İnançsız birisi böyle bir iddiada bulunuyor. Mesela oksijen ve hidrojen 20 derecede hep aynı şekilde, aynı açı ve uzaklıkta bağ kurması zorunludur. Başka bir ihtimal olmadığından farklı bir şekilde bağ kurması mümkün değildir. Bu zorunluluk ise maddenin kendi fıtri özelliğinden kaynaklanmaktadır. Madde bu yüzden düzenli hareket ediyor. Bu özelliğin neden kaynaklandığı henüz bilinmese de bilim ilerde bunu da keşfedecektir düşüncesini savunuyor. Bu kişiye karşı nasıl cevap verebiliriz?
Soruda da belirtildiği gibi atomun ve atomun hareketlerinin bir düzen içinde ve bir sisteme tabi olduğu vurgulanmış. Elbetteki kâinatta gören gözler, duyan kulaklar, bilen akıllar ve hisseden vicdanlar için muhteşem bir düzen, nizam, intizam ve de denge vardır. Her basar ve basiret sahibi için tüm bunlar göz önündedir. Çünkü tüm bu düzenlilik,kurallar ve belli sınırlar, bir yaratıcıya yani bir düzen koyucuya işarettir. İlginçtir ki kişi , Allah’ın (c.c) ın varlığına götüren bir delili yani maddenin,olayların ve alt birimde atomun belli sınırlar içindeki hareketini haşa kendi iddiasına delil getirmiştir. Çünkü Allah’ a inanan tüm bilim adamları bugün de dahil olmak üzere kainattaki “belli sınırlar” içinde meydana gelen hareketliliği Allah (c.c) ın varlığına en güçlü bir delil olarak kullanmışlardır. Tam tersine Ateizm ise bu delili reddedip, kâinatta bir düzen-nizam ve intizamın olmadığına, her şeyin serseri ve başı boş hareket ettiğine inanarak bir yaratıcının inkarına gitmişlerdir.

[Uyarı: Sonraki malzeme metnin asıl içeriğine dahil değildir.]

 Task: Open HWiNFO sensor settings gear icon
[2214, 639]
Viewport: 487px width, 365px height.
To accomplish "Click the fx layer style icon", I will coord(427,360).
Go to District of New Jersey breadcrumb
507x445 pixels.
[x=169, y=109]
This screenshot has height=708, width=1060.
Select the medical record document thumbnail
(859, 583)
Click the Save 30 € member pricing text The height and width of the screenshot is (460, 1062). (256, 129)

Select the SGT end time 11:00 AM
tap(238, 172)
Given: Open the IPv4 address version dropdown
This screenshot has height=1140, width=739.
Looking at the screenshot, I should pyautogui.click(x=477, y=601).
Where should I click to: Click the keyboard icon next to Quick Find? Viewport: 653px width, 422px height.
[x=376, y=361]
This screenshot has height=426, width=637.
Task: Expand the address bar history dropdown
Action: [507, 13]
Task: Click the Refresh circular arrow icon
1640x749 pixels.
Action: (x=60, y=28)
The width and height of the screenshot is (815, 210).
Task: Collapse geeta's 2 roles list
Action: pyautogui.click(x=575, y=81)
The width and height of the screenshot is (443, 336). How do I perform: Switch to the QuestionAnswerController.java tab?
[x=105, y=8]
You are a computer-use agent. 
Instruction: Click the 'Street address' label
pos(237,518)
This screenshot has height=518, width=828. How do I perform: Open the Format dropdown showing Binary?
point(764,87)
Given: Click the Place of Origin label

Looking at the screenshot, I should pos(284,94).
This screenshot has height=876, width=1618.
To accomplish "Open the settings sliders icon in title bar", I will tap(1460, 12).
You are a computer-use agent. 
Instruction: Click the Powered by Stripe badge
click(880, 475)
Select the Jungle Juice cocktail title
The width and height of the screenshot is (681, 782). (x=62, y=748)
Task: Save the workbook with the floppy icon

Eğer kâinatta bir düzen ve nizam olmasaydı "bilim" denen bilgi birikimi ve bunlardan elde edilen sonuçlar ve veriler de olmazdı. Kâinata, bilinçli, şuurlu ve kasıtlı bir irade(Allah) tarafından , bir bilgi ve sistem ve sınırlar konmasaydı "bilim" denen şey de olmayacaktı. Halbuki her bilim adamının malumudur ki atomlarda şuur, bilinç, kudret olmadığı gibi belli bir amaç ve gayeye yönelik kasıt ve irade de bulunmamaktadır.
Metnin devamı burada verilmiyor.